◆ **Selected excerpt**:

In this project, Strands acts as the controller. It ensures the supervisor calls the analyzer first and the communication step second. It enforces order without requiring complex orchestration code.
What Is Ollama and Why Use It
Ollama is a local runtime that allows you to run open source language models on your own machine. It exposes a simple HTTP server, typically at:http://localhost:11434
Instead of sending prompts to a cloud provider, your application sends them to Ollama, which runs the model locally.
This gives you:
Full local control
No external inference costs
Faster iteration during development
No dependency on external model APIs
In this project, Ollama runs small models such as Gemma 2B to handle structured reasoning.
Installing Ollama on Windows
Step 1: Download
Go to the official website: https://ollama.com
Download the Windows installer.
Step 2: Install
Run the installer and follow the default setup. Ollama installs as a background service.
Step 3: Verify
Open PowerShell and run:
ollama --version
If installed correctly, it prints the version.
Pulling and Running a Model
To download a model such as Gemma 2B:
ollama pull gemma:2b
To see all installed models:
ollama list
To run the model interactively:
ollama run gemma:2b
To call the model from your application, send an HTTP request to:
http://localhost:11434/api/generate
Example:
curl http://localhost:11434/api/generate -d '{
"model": "gemma:2b",
"prompt": "What can you do?"
}'
Your Strands agent internally calls this endpoint when configured with OllamaModel.

[Records from a pointing dataset]

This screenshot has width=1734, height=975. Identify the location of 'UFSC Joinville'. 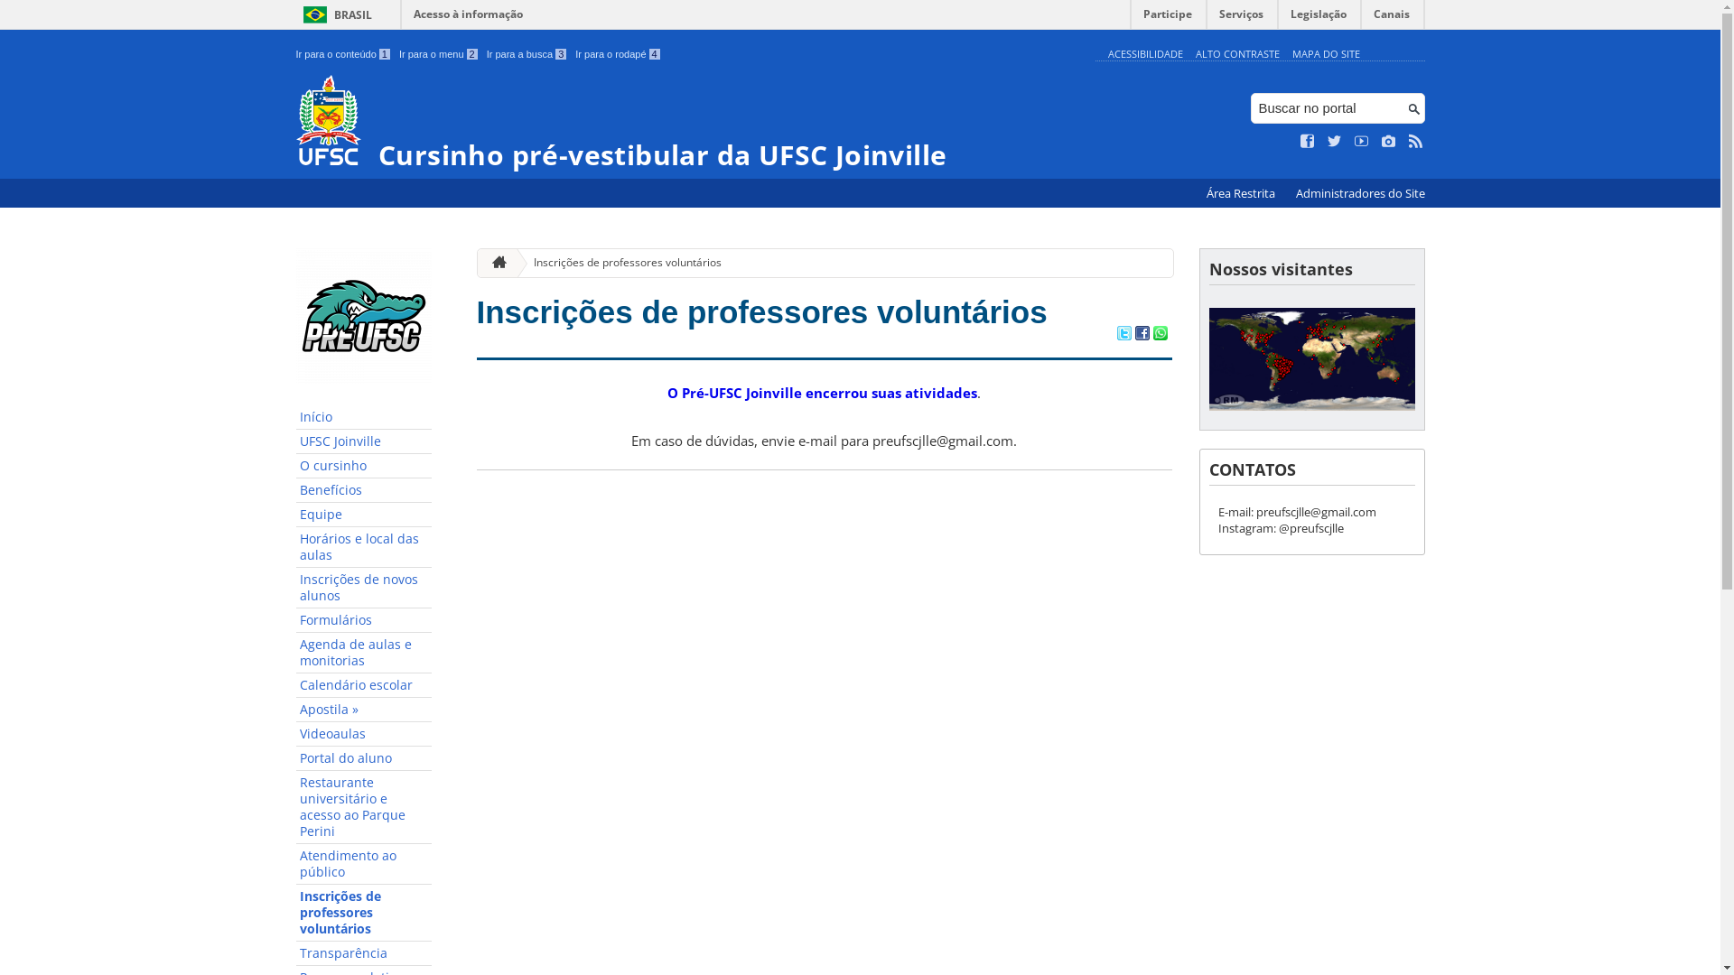
(363, 442).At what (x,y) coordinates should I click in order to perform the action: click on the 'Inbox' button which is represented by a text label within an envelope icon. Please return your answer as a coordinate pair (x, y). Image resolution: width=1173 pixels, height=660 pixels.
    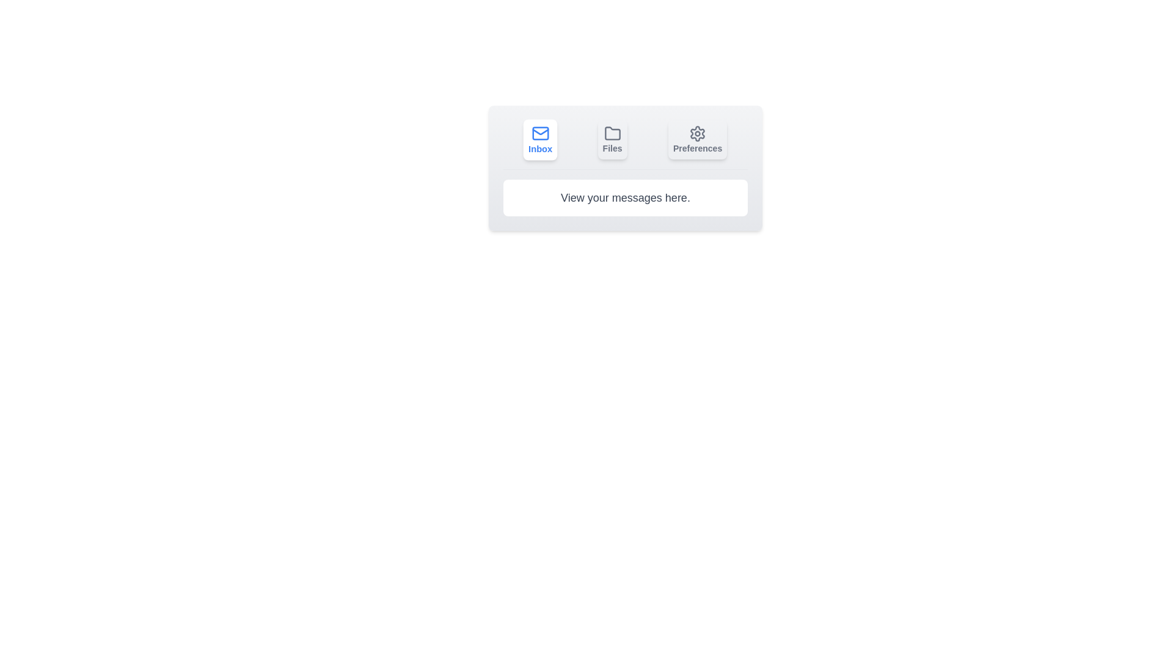
    Looking at the image, I should click on (539, 148).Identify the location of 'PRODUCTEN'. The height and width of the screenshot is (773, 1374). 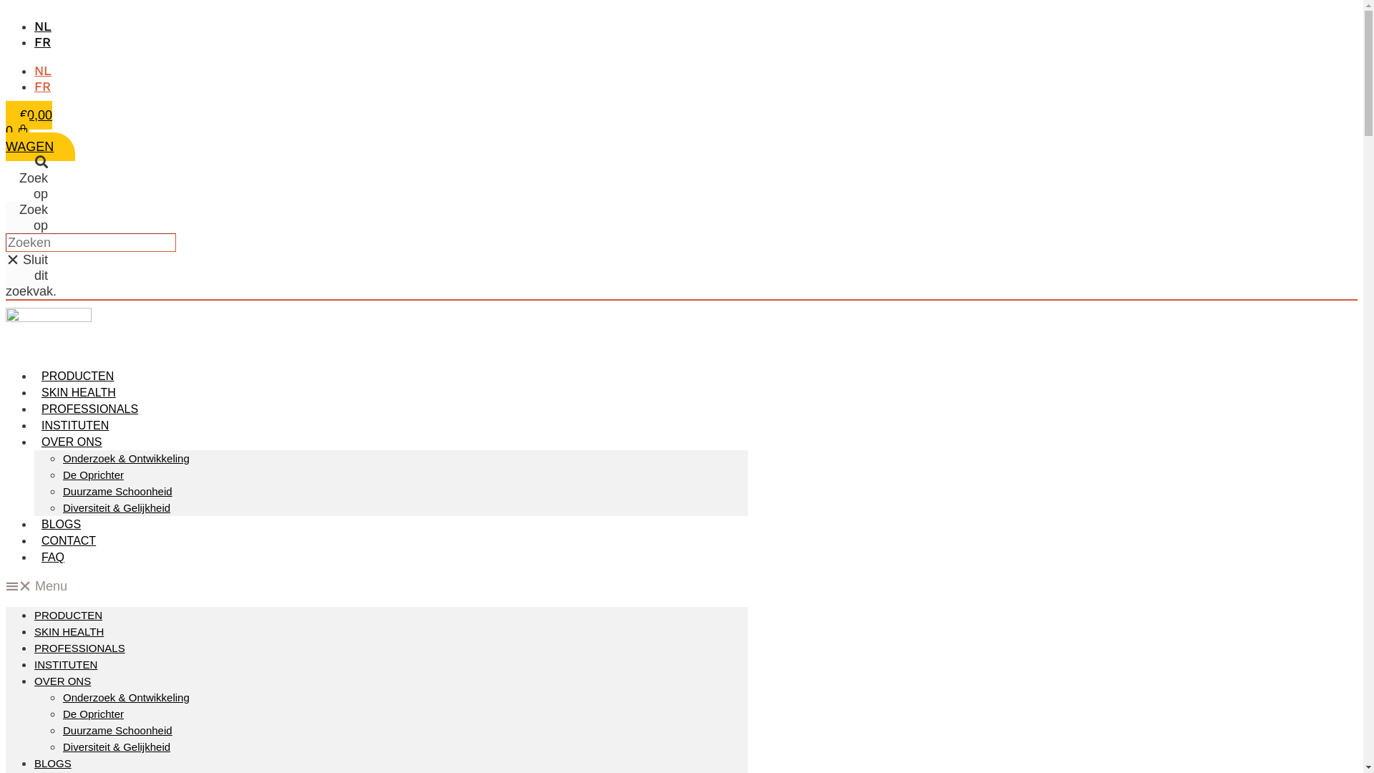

◆ **Challenges**:
1 > Give every command in the Ollama guide above that begins with the word "ollama".
2 > Write the next part of the Ollama guide, picking up after its last sentence.

◆ **Answers for the tasks**:
1 >
- ollama --version
- ollama pull gemma:2b
- ollama list
- ollama run gemma:2b

2 >
High Level Design - Multi agent workflow
The system follows a simple multi step flow:
A supervisor agent receives a task.
An analyzer component fetches match data from a Football API.
The analyzer evaluates whether the match is worth watching.
If the match crosses a defined threshold, a communication component sends a message using the Telegram API.
There are no complex distributed services. Everything runs locally except the external APIs.
The intelligence sits in the analysis step. The supervisor enforces order. The communication layer focuses only on delivery.
Understanding the Sequence Diagram
The sequence diagram above shows key components of the system and how the query flows. The flow is linear and disciplined.
Step 1: Supervisor Initiates the Task
The Supervisor starts the process by asking the Analyzer to check whether there is a Real Madrid match today. The Supervisor does not fetch data itself. It delegates.
This separation ensures orchestration logic stays clean.
Step 2: Analyzer Calls the Football API
The Analyzer sends a request to the Football API to retrieve match data. This includes opponent, competition, timing, and other relevant details.
The Football API responds with structured match data.
Step 3: Analyzer Performs Reasoning
Once the Analyzer receives match data, it evaluates whether there is a compelling reason to watch the match. This step uses a language model running locally through Ollama.
The reasoning can include:
Competition type
Rivalry level
Importance of the fixture
Context around standings
If the match meets the criteria, the Analyzer returns a formatted result to the Supervisor.
If not, it simply returns nothing significant.
Step 4: Supervisor Triggers Notification
If the Analyzer returns a positive result, the Supervis calls the Comms component.
Step 5: Comms Calls Telegram API
The Comms component sends the final message to the Telegram API, which posts the notification.
Why the System Struggled on My Laptop
The architecture was simple but the limitation was hardware.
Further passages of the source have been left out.